■ Excerpt to read:
## start

Tuesday, August 19: High-Heeled Gumshoe
PRETTY LITTLE GIRLS
by Melodie Johnson Howe
Due to circumstances beyond my control (so to speak) I found myself watching more TV than usual. Thank God for baseball, the Olympics, and interior decorating shows. I now know how to decorate on a dime. Baseball was perfect for me. I could nap and wake up to a home run and cheer my Dodgers as if I had been paying attention. The Olympics was a little disturbing. I never knew what day it was, what time it was, or whether I was watching a heat, a pretrial, a trial, a real race, or a replay of a real race. And women’s gymnastics have a big creepy factor for me. Oops, the phrase “creepy factor” comes from a commercial where a toddler has been animated to talk like an adult idiot. My brain has been taken over by THE MEDIA. Where was I? Women’s gymnastics. If those Chinese “women” are sixteen, I’m twenty. They don’t even have their adult teeth! The sportscasters kept telling me how beautiful the female gymnast’s movements were. But they look like jerky munchkins to me. There is an eerie automaton quality to all of them. And when the American team spoke they made high squeaking sounds as if their prolific muscles have squeezed the voices right out of them.
This leads me without segue, as television does, to something darker and much more serious. Our treatment of little girls. No matter how hard I tried, I could not avoid the story of little Caylee. She is the Florida child who has gone missing. Her mother is in jail and her grandmother and grandfather are floundering in denial and a tangle of confusion. This is a perfect story for TV because they have the grandparents’ house to camp out in front of. It’s a typical ranch house, neat and trim. But the repetitive pictures of it has turned the bland house into something evil. Then there are the videos of Caylee. A cute bright child, we see her reading a book and tugging at her hair. We see her in a sun hat and one piece bathing suit. We view her laughing and living. We bond with Caylee as we watch her videos over and over and over. She becomes everychild and we have to remind ourselves that her grandmother smelled human death in her daughter’s car. We have to remind ourselves that cute little Caylees’s body has probably been buried or tossed somewhere. There is no book or sun hat. She has decayed. This is where the fiction writer in me kicks in, because the reality (or TV’s reality) is too unbearable.
Filled with the pain of the situation, the writer can take (must take) a step back and begin to sort out how the story should be told in order to illuminate the death of a little girl and the destruction of a family. This is the territory for mystery writers. Joyce Carol Oates has written a novel à la the JonBenét Ramsey story through the eyes of the dead girl’s brother. The ghost of JonBenét haunts all these sad stories on TV of missing little girls. Thomas H. Cook in Red Leaves, one of my favorite books, shows the slow dismantling of a family by the death a young girl. This is a beautifully structured book and while it flies free of the genre at times, it always comes home to its boundaries to keep the suspense alive. What I find so enticing about the little Caylee case is her grandfather. He is an ex-cop. A cop who was always sorting out the bad guys from the good. A cop who was always dealing with other peoples domestic problems. Now in his sixties he is deep in the quagmire of his own family; trying to face or not face the ugly truths that will eventually come out. Yes, there is the story.

## end

■ Data excerpt:
## start

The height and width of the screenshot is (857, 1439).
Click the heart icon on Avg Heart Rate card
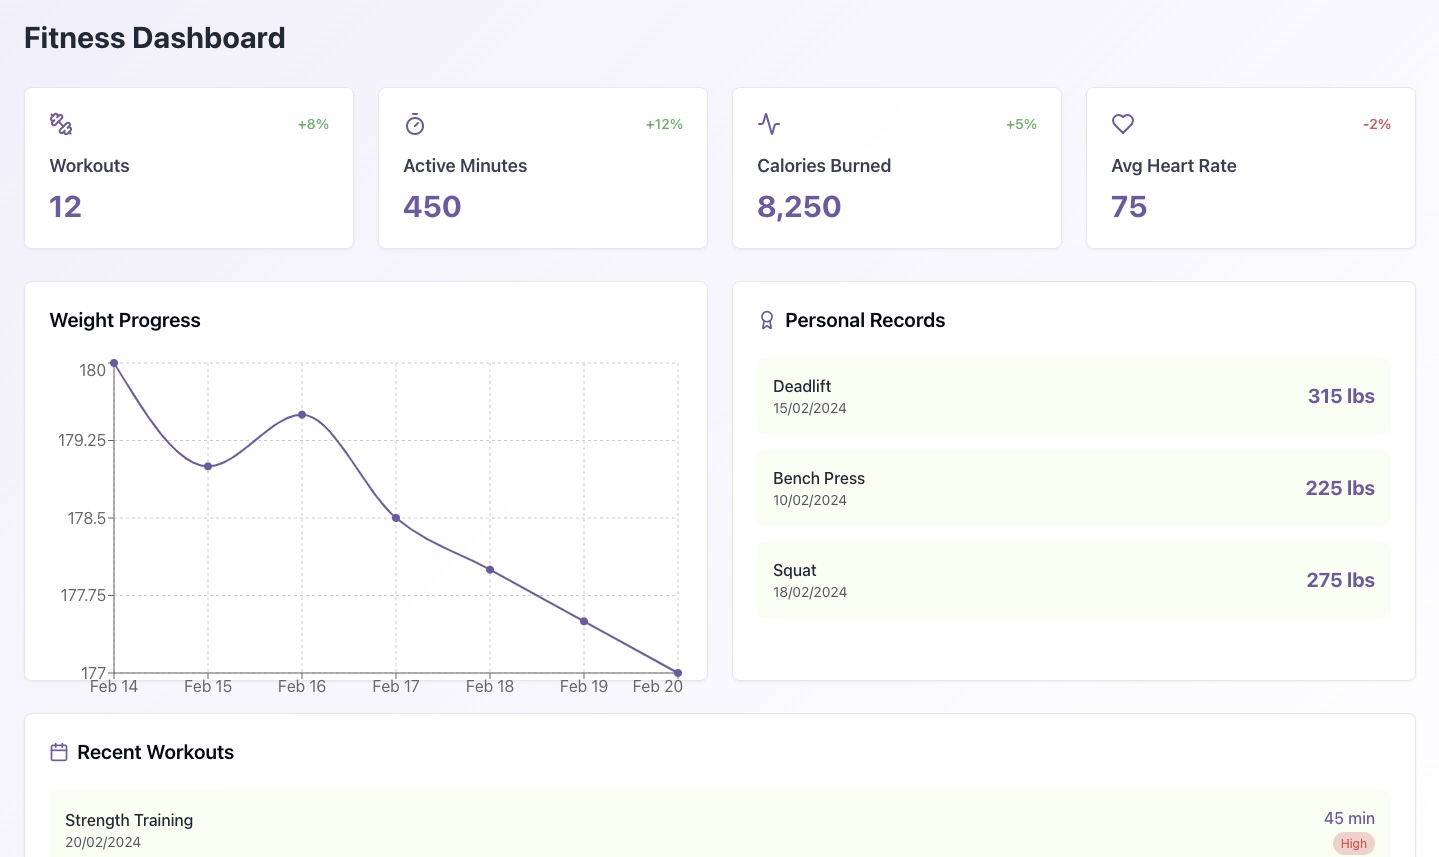1122,124
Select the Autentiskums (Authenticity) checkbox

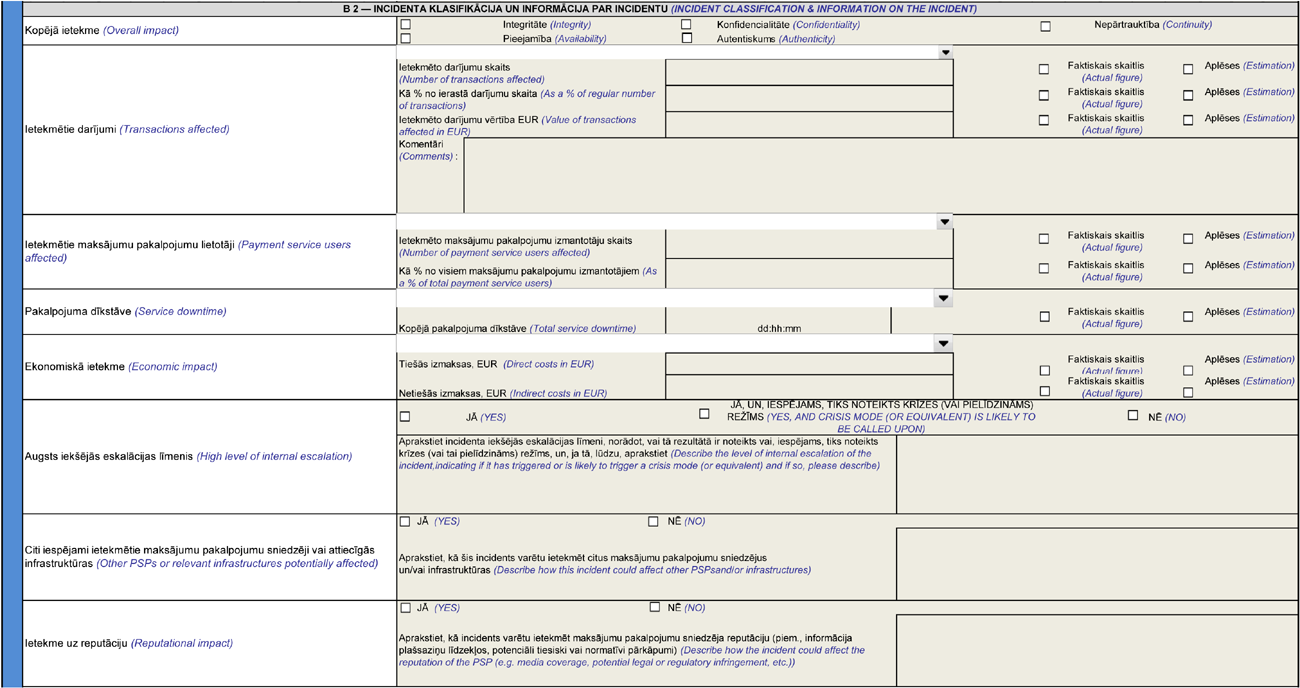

## end

Determine whether each of the following statements agrees with the essay "Pretty Little Girls," answering yes or no and quoting the essay's words that decide it. 1. The writer cheers for the Dodgers. 2. The grandparents' house is described as a two-story Victorian. 3. Caylee's grandfather once worked as a firefighter.

■ Correct result:
1. Yes: "cheer my Dodgers"
2. No: "It’s a typical ranch house, neat and trim."
3. No: "He is an ex-cop."